GIVEN ENTRIES –
»»
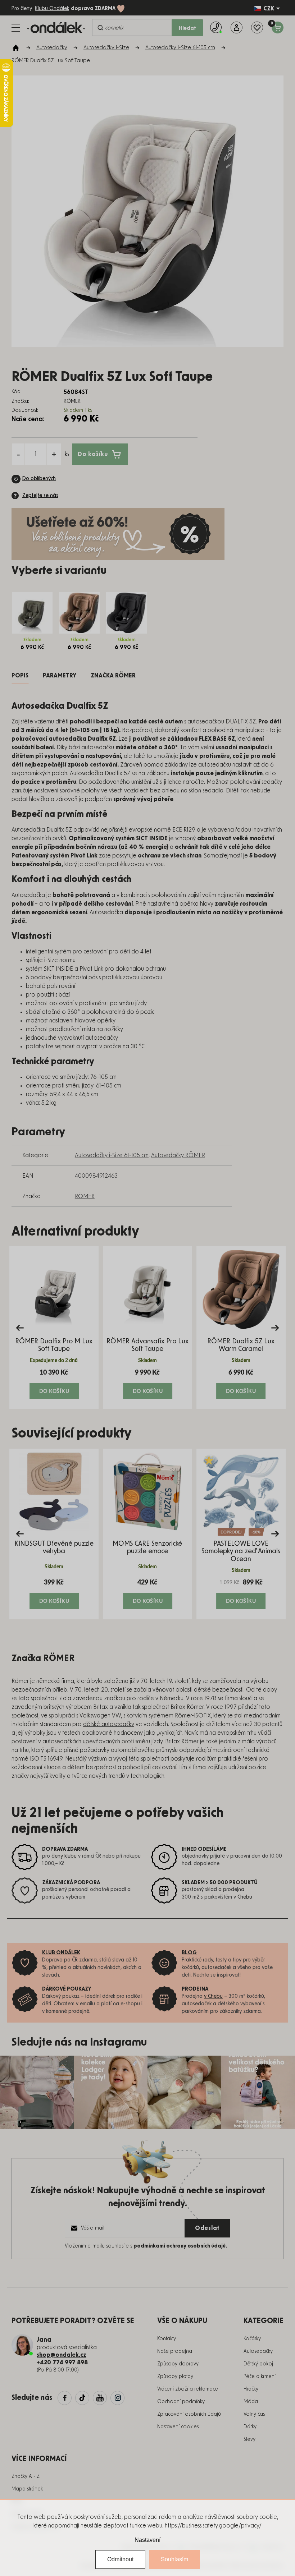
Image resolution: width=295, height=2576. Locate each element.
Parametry (59, 675)
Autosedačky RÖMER (178, 1155)
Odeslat (207, 2228)
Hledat (187, 28)
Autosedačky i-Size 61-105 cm (112, 1155)
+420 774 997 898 (62, 2362)
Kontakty (166, 2338)
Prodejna (195, 1989)
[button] (54, 1383)
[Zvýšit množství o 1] (54, 454)
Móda (251, 2401)
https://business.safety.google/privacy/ (213, 2526)
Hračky (251, 2389)
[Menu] (16, 27)
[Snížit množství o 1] (18, 454)
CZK (268, 9)
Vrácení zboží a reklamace (187, 2389)
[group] (54, 1327)
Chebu (244, 1897)
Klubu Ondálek (52, 8)
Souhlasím (174, 2559)
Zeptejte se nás (40, 495)
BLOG (189, 1952)
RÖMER (85, 1196)
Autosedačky (258, 2351)
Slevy (249, 2439)
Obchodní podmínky (181, 2401)
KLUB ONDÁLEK (61, 1952)
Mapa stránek (27, 2489)
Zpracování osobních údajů (189, 2414)
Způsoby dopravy (178, 2363)
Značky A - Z (26, 2476)
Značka (113, 675)
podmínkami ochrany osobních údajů (179, 2246)
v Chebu (213, 1996)
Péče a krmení (260, 2376)
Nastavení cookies (178, 2426)
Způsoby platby (175, 2376)
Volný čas (254, 2414)
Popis (20, 675)
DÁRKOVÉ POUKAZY (66, 1989)
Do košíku (93, 454)
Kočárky (252, 2338)
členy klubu (64, 1856)
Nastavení (147, 2540)
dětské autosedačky (108, 1724)
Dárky (250, 2426)
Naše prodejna (174, 2351)
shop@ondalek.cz (61, 2355)
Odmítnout (120, 2559)
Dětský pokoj (258, 2363)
««
Which of the lines in the data hold the string "množství"? Report each of them by copying it.

[Zvýšit množství o 1] (54, 454)
[Snížit množství o 1] (18, 454)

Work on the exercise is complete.